WHAT YOU ARE ASKED TO DO: Please format the lines that open with the one containing "How do I perform: Open" and close with the one containing "pyautogui.click(x=481, y=100)" as a JSON list of strings, one string per line, with blank lines left out. Leave the pictures out of the answer.

======== TASK MATERIAL

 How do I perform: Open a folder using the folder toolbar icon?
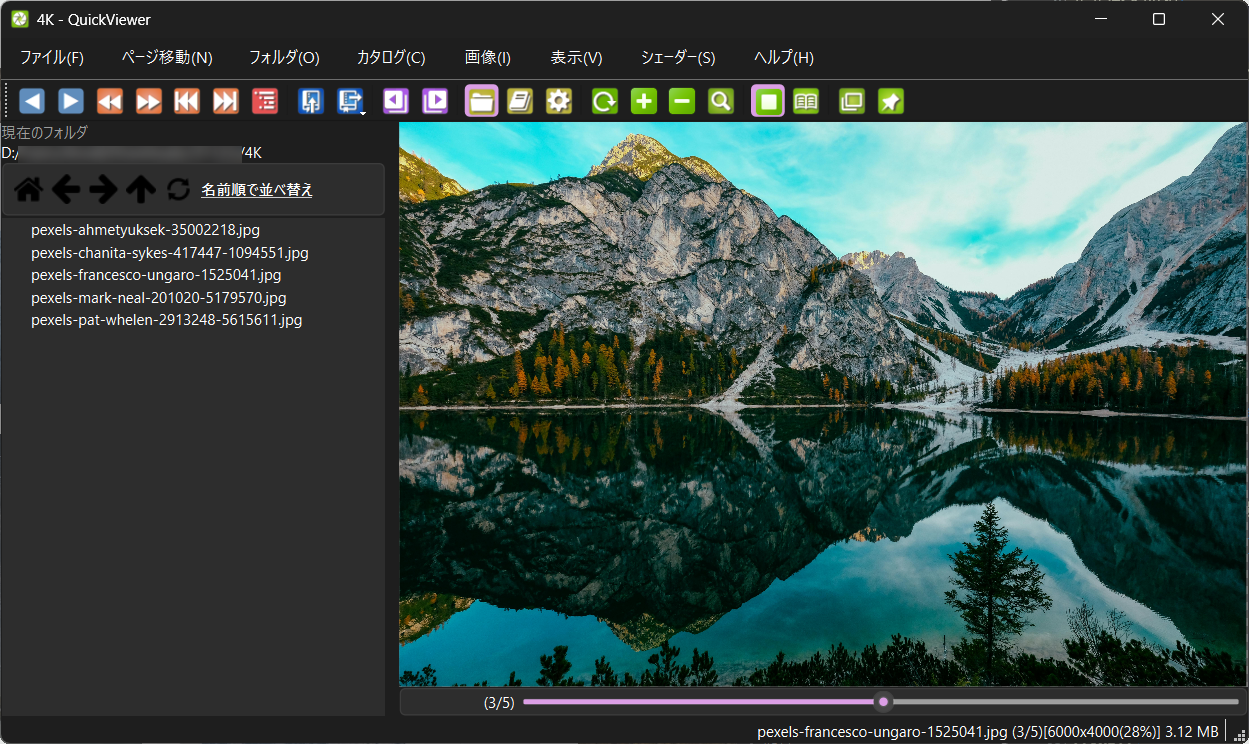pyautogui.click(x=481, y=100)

================
======== TASK MATERIAL

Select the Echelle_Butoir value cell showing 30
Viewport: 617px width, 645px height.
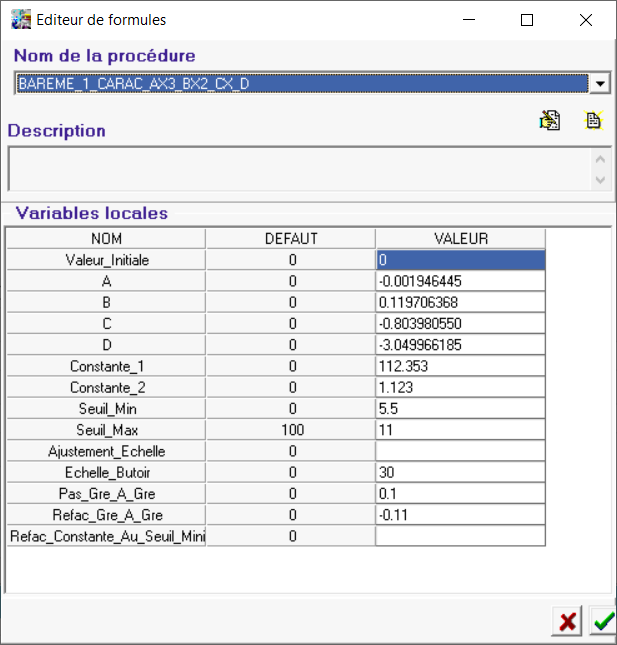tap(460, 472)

================

TASK SOLUTION:
[
  " How do I perform: Open a folder using the folder toolbar icon?",
  "pyautogui.click(x=481, y=100)"
]